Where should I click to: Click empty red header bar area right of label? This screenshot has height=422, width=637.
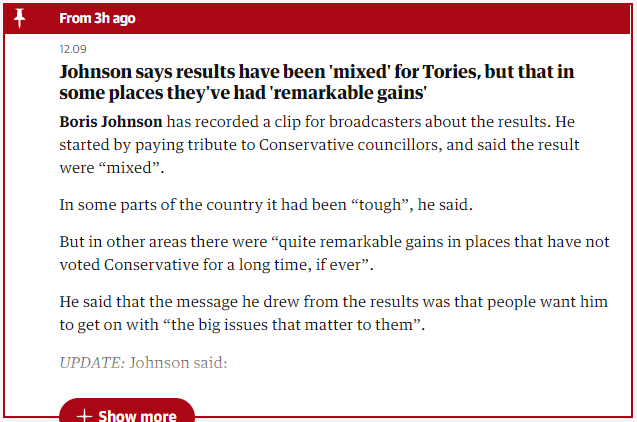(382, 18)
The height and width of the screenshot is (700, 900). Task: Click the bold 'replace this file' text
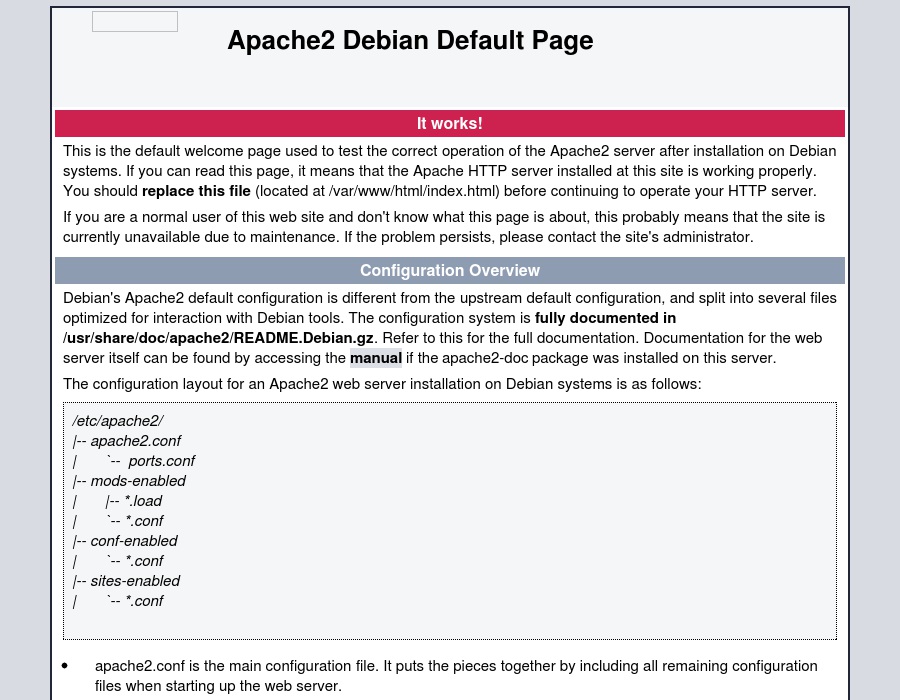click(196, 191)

- - - - - - -

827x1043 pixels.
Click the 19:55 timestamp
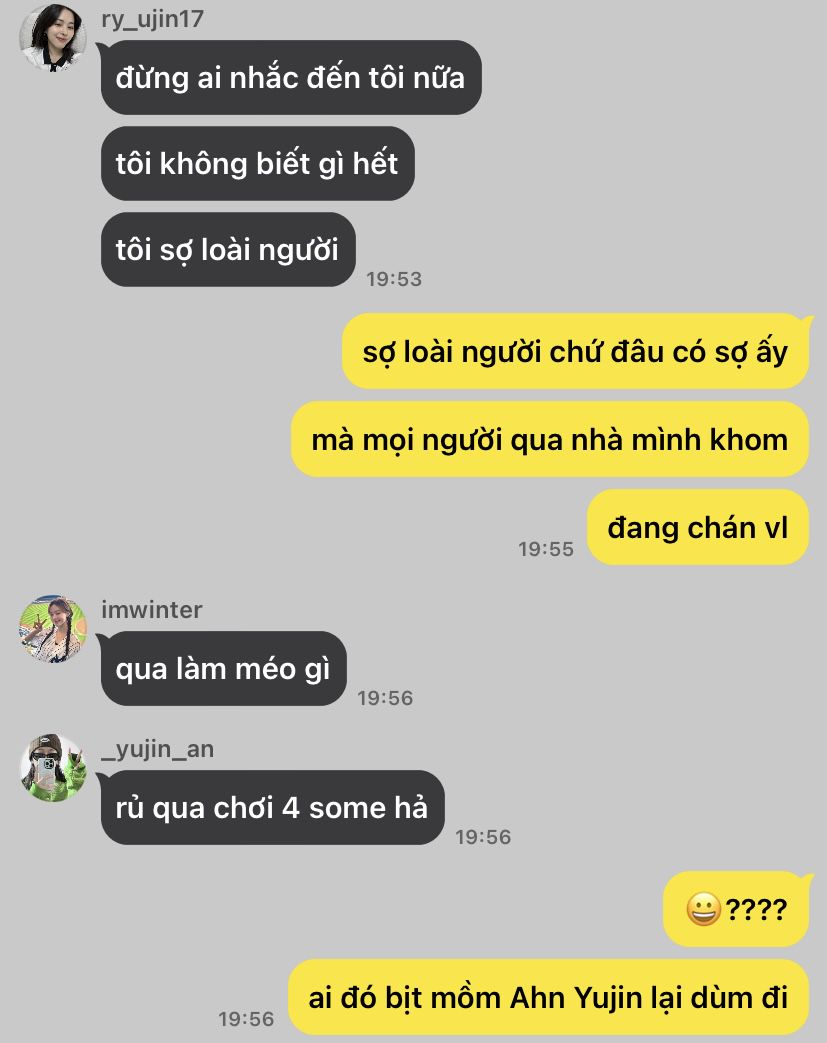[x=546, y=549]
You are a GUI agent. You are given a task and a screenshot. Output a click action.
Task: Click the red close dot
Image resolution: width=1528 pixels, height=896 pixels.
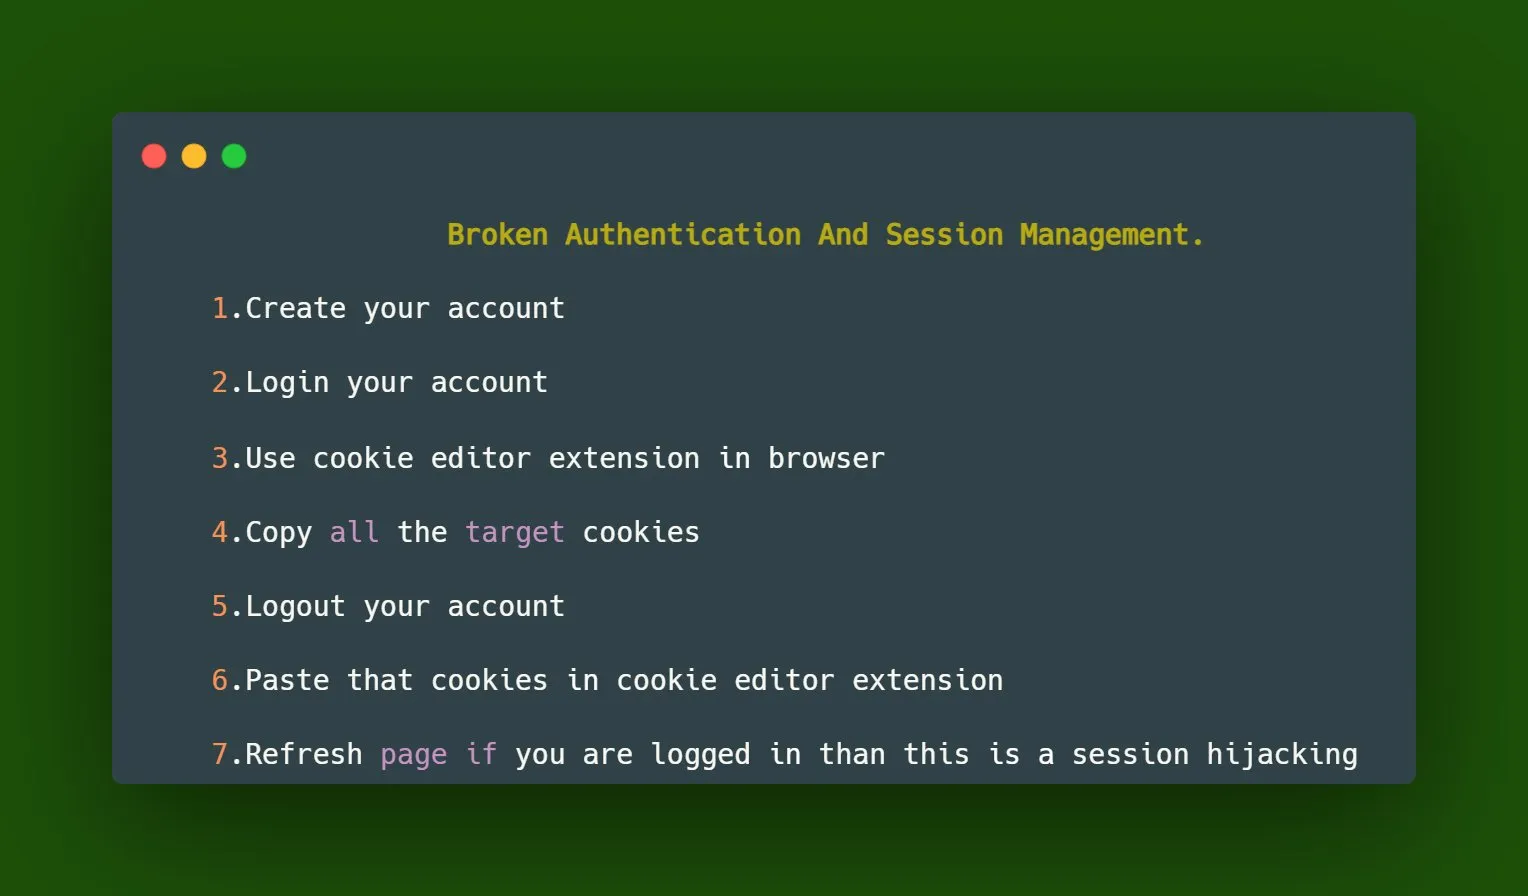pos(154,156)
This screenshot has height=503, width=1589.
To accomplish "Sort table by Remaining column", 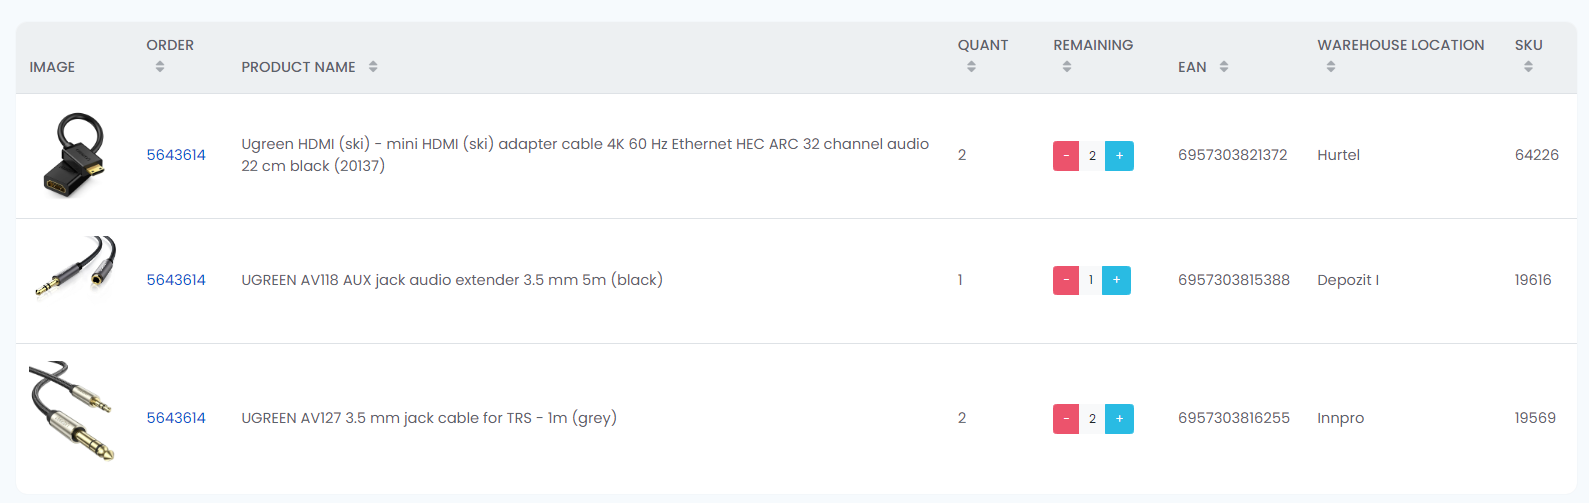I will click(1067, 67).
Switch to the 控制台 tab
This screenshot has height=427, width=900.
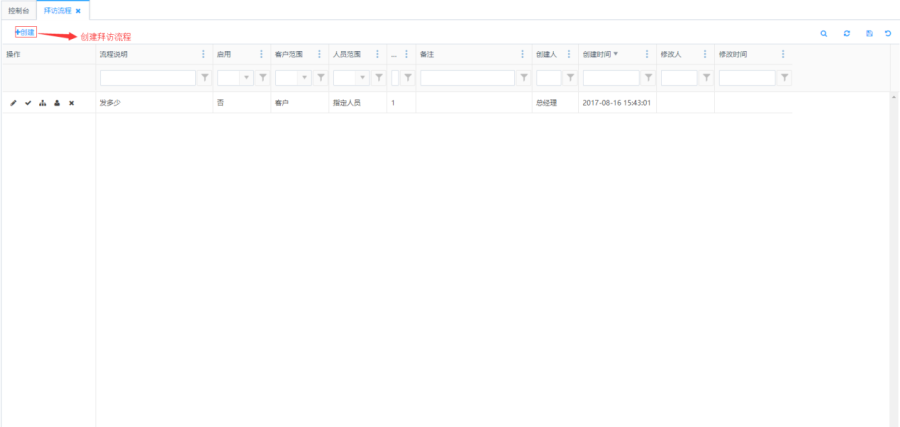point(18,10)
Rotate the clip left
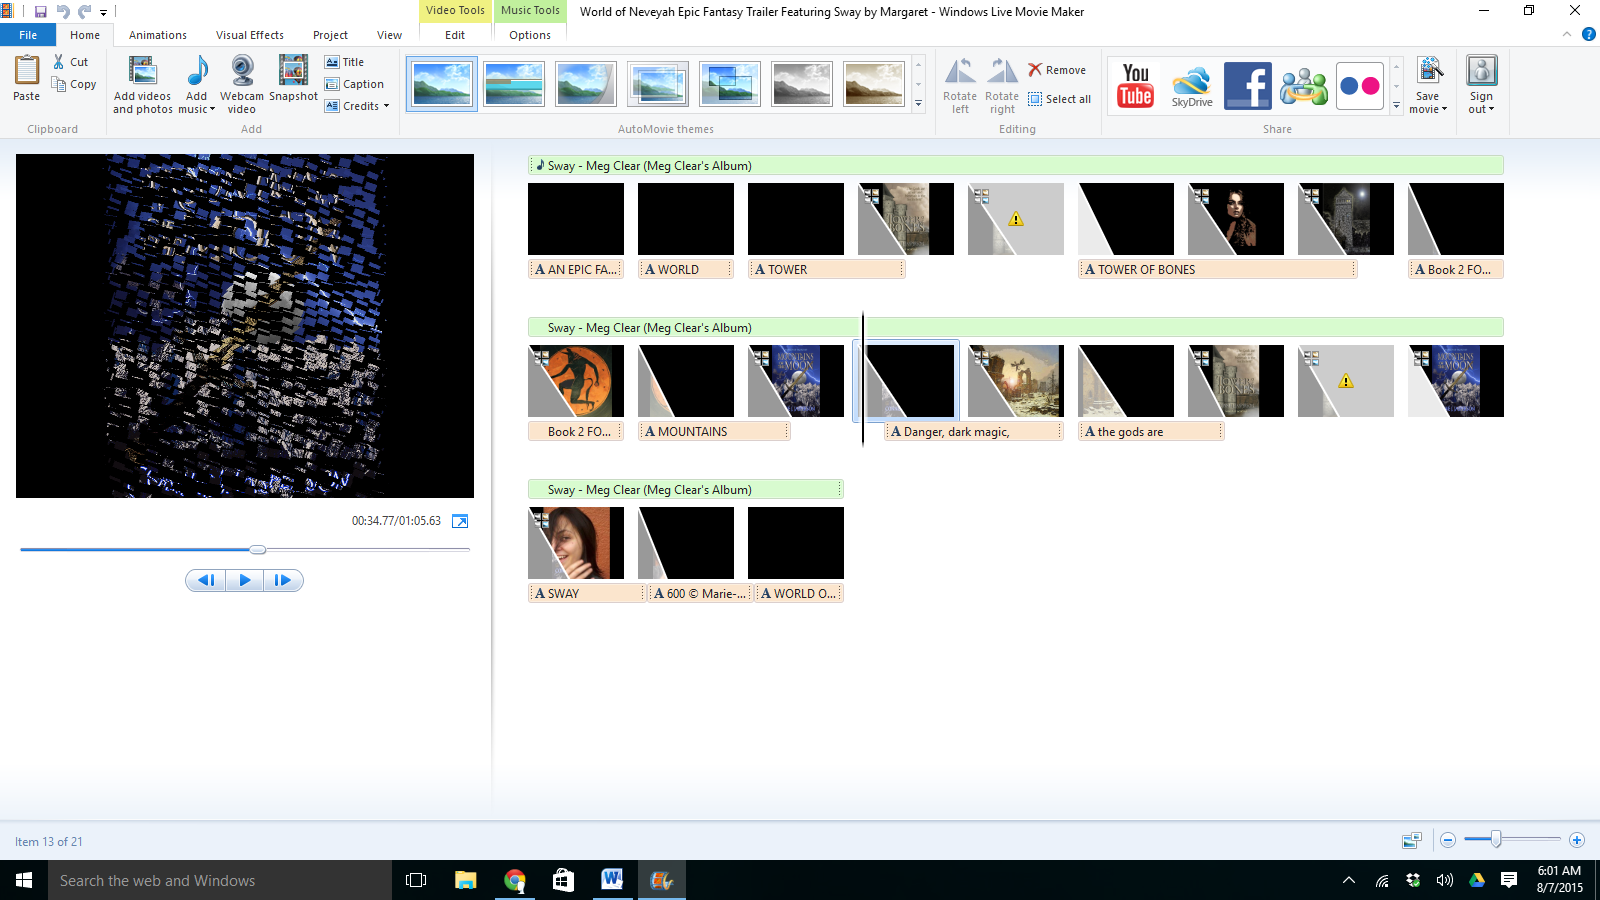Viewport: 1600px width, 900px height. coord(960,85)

- - - - - - -

> [EXERCISE]:
Word for word, restate the lines above from the one with "Click the 19:55 timestamp" through the one with "This screenshot has height=503, width=1589.", keeping both ends and dropping the pictures.

> [EXERCISE ANSWER]:
Click the 19:55 timestamp
[x=546, y=549]
You are a GUI agent. You are given a task and a screenshot. Output a click action.
Task: Click the red close dot
Image resolution: width=1528 pixels, height=896 pixels.
pos(154,156)
This screenshot has height=503, width=1589.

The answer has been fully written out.